04 February 2019 09:08

Cars stuck in the heavy snow

Cars stuck in the heavy snow

More than 100 people sought refuge at a pub high on Bodmin Moor overnight after heavy snowfall hit the A30, leading many stranded motorists to abandon their cars.

Some of those reaching the Jamaica Inn reported trudging through snow for several miles after more than 12cm of the white stuff brought "chaos" to the cross-country route on Thursday.

The pub's 25-year-old general manager, Sammy Wheeler, said groups and families with young children arrived in droves after around 100 cars got stuck on a nearby stretch of the A30.

"A lot of people have abandoned their cars. Some of them have walked a good three, four or five miles," she told the Press Association.

"People were fed up of being in a cold car and they were running out of fuel." No room at the inn

Each of the inn's 36 rooms was full, with some being shared by complete strangers on Thursday night.

Meanwhile makeshift dormitories with mattresses on the floors were set up in other parts of the pub, including 15 beds in the restaurant another five in the lounge.

Paul Drye, 54, from St Austell, Cornwall, was heading home after working in Dorchester, Dorset, on Thursday afternoon when he became stuck on the A30 around 3.30 pm.

He said: "There had been a bit of heavy snow but while everything was moving it was fine, but as soon as there was a few incidents up ahead everything ground to a halt.

"You never know how long these things are going to last, whether it will be moving in two minutes or four hours as it turned out."
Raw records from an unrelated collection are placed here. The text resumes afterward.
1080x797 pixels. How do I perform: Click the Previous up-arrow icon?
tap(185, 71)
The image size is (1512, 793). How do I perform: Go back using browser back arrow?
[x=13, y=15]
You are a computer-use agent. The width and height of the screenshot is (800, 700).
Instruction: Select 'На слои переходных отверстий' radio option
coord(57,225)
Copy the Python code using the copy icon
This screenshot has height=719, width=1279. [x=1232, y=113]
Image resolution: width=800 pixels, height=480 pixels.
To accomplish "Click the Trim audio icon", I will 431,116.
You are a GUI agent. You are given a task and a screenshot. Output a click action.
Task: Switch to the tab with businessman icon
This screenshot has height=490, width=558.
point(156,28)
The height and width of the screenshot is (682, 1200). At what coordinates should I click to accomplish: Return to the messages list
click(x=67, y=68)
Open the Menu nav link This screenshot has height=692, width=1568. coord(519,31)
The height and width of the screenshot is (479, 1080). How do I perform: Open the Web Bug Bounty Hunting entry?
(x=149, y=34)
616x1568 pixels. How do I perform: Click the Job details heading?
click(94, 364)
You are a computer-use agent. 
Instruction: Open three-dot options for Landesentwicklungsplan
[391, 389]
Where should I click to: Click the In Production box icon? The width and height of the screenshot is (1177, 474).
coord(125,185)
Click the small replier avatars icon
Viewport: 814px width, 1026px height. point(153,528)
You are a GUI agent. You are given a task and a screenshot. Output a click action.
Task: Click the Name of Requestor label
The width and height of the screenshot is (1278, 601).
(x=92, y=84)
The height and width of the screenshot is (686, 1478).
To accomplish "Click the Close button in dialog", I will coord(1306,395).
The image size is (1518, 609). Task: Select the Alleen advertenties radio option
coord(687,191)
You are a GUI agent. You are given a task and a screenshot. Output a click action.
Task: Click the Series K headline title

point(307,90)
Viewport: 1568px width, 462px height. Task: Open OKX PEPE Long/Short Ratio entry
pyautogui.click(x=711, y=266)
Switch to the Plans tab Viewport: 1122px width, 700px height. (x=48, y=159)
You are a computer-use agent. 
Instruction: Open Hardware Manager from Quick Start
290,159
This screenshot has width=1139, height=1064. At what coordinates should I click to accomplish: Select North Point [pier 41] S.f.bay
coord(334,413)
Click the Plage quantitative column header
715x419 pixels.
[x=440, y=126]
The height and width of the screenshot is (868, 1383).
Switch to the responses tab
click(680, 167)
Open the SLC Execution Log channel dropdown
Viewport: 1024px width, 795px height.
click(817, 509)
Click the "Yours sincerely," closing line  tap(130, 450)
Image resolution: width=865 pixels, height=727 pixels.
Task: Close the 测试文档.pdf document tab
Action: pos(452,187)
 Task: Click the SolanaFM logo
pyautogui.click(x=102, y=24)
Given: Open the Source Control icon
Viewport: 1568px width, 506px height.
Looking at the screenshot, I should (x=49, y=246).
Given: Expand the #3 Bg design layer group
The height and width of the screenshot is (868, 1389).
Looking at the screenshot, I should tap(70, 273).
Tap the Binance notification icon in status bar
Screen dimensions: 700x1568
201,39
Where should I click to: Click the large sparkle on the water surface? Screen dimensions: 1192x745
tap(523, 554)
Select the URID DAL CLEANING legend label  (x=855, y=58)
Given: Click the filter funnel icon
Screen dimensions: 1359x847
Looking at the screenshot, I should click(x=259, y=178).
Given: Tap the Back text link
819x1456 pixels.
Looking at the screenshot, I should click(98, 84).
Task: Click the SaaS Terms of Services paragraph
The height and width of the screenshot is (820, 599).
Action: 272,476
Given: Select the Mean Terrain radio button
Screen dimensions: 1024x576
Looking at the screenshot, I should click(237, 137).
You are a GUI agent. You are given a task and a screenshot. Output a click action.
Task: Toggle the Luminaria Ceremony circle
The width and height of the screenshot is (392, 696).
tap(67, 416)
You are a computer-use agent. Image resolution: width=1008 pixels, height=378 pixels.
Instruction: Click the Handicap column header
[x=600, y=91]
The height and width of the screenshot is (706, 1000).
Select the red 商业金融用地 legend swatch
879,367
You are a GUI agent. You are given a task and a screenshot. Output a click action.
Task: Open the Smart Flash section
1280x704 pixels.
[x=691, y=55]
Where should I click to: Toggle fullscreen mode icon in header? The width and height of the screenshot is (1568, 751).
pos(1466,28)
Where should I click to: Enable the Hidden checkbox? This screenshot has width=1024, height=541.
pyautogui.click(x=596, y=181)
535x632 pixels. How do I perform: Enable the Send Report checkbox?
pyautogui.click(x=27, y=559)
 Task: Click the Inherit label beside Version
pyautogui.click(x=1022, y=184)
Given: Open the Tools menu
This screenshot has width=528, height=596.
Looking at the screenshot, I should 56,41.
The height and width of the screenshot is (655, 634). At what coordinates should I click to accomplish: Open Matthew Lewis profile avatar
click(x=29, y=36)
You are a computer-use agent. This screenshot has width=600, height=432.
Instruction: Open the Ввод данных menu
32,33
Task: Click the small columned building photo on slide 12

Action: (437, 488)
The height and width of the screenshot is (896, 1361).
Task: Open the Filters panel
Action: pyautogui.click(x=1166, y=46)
Mr Drye arrived at the Jamaica Inn around 7.30 pm and was met with a real "cross-section" of people including dogs, children and truck drivers.

"People were still arriving until the early hours of the morning, people who had left their cars and walked, a couple miles some of them," he said.

The Jamaica Inn staff were like a "well-oiled machine", they provided mattresses, blankets and pillows for everybody and stayed up all night stoking fires, Mr Dyre said. High spirits

Spirits were said to be "incredibly high" among the guests, who included around a dozen children and an eight-month-old baby.

The pub's seven staff, including two chefs, were pulling out the stops to make sure all were comfortable - although they were "in for a long one," Ms Wheeler said.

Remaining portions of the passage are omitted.